Meskipun Souza mengakui bahwa JIS memiliki keunggulan dalam hal kedekatan penonton yang menciptakan atmosfer lebih “hidup”, ia tetap menekankan kualitas lapangan GBK sebagai faktor penting. “Tetapi, tetap saja, kehadiran penonton yang memenuhi, saya sulit mengatakan yang terbaik. Keduanya bagus untuk pertandingan,” tambahnya.
Peluang Juara Semakin Terbuka
Dengan rekor yang begitu meyakinkan di Stadion Utama GBK, panitia pelaksana Persija patut mempertimbangkan secara serius untuk menjadikan GBK sebagai kandang utama mereka sepanjang sisa musim. Potensi untuk mempertahankan rekor kemenangan 100 persen di kandang menjadi semakin besar jika Persija dapat terus bermain di stadion ini.

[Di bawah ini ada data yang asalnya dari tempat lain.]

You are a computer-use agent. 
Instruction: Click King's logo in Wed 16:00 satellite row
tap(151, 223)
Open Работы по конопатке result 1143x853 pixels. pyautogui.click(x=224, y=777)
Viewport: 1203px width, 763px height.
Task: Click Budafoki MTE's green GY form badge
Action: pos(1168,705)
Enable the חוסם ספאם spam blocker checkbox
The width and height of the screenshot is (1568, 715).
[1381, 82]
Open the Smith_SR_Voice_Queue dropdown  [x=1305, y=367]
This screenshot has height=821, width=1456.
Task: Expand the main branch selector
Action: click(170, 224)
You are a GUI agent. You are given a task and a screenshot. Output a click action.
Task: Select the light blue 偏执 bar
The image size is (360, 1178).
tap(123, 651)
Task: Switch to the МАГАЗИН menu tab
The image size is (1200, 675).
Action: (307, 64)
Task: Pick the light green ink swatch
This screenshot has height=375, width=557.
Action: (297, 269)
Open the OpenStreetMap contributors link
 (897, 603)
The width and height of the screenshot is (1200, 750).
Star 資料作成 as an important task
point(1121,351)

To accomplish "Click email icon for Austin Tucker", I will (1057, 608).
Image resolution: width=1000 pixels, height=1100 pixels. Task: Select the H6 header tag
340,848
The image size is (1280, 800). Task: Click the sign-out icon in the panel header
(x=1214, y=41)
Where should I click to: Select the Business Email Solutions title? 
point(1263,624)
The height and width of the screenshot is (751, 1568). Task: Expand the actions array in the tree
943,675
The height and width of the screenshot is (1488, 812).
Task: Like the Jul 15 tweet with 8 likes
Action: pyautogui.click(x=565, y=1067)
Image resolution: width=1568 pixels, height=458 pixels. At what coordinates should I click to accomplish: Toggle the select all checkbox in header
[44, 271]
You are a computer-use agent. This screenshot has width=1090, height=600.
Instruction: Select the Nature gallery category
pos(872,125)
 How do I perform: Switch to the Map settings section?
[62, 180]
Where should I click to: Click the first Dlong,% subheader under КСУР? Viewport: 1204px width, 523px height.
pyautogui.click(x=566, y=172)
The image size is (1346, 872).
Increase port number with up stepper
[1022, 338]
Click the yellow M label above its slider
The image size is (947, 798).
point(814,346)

Jika tren positif ini berlanjut, peluang Persija untuk memperebutkan gelar juara Super League 2025/2026 akan semakin terbuka lebar. Kemenangan demi kemenangan di laga kandang akan menjadi modal berharga untuk mengamankan posisi di puncak klasemen.
Namun, misi ini tentu saja tidak akan mudah. Stadion Utama GBK tidak hanya menjadi markas Persija, tetapi juga merupakan kandang dari Tim Nasional Indonesia. Kemungkinan Persija harus kembali berpindah kandang pada bulan Maret mendatang sangat terbuka, mengingat potensi penggunaan GBK untuk agenda FIFA Series 2026. Adaptasi dan strategi jitu akan sangat dibutuhkan Persija untuk menghadapi tantangan ini demi meraih mimpi menjadi juara.